Eppure, alcuni non lo accetteranno. I fantasmi dell'impero indugiano. Il vecchio mondo si aggrappa ai suoi miti, rifiutandosi di vedere che la marea è già cambiata. La NATO si espande, le sanzioni si accumulano sempre più alte, una fragile torre di dispetto, che crolla mentre si erge, ma niente di tutto ciò ferma il lento disfacimento. I leader europei sono sonnambuli. Il mondo che governano è una finzione. Spengler li aveva visti arrivare: la classe burocratica, gli sbrigatori, gli impiegati a capo di una civiltà morente. Scambiano la loro posizione per potere. Il vero potere è altrove, si sposta verso est, verso sud, verso coloro che credono ancora in qualcosa di più grande della crescita economica e dei quadri giuridici.
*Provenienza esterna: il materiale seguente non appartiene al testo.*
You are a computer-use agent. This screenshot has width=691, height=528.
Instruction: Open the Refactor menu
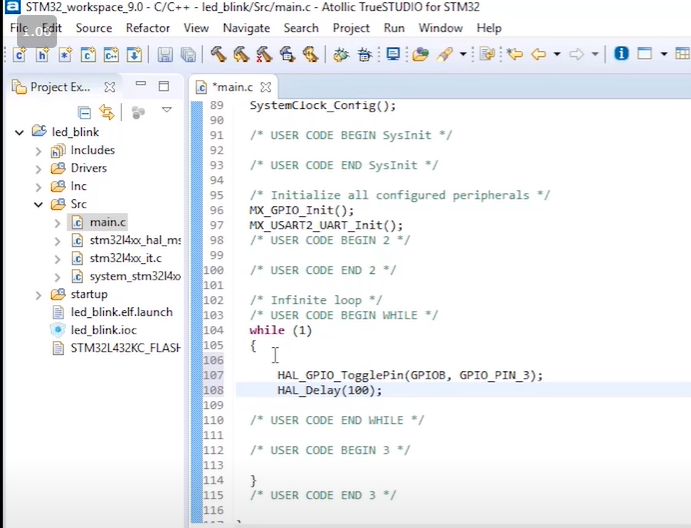pyautogui.click(x=148, y=28)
Dugin e Spengler, quindi, non sono in opposizione. Sono due estremi della stessa visione: la morte del vecchio e la nascita del nuovo. Spengler si è addolorato. Dugin no. Si prepara. La Quarta Teoria Politica non cerca di far rivivere l'Occidente. Cerca di sostituirlo. Con cosa? Questo rimane poco chiaro, ma la chiarezza è per il tempo di pace. Ora è il momento della battaglia, della guerra, non solo nelle strade dell'Ucraina o di Gaza o dovunque si apra il prossimo fronte, ma nella mente, nell'anima, nel tessuto stesso della civiltà.
Stiamo marcendo. Ma nel marciume, qualcosa si insinua. L'Occidente sta morendo, ma non muore in silenzio. Si infuria, si dibatte, si rifiuta di accettare il suo destino. Spengler ci dice che è inevitabile. Dugin ci dice di schierarci. L'unica domanda rimasta è: chi terrà il coltello?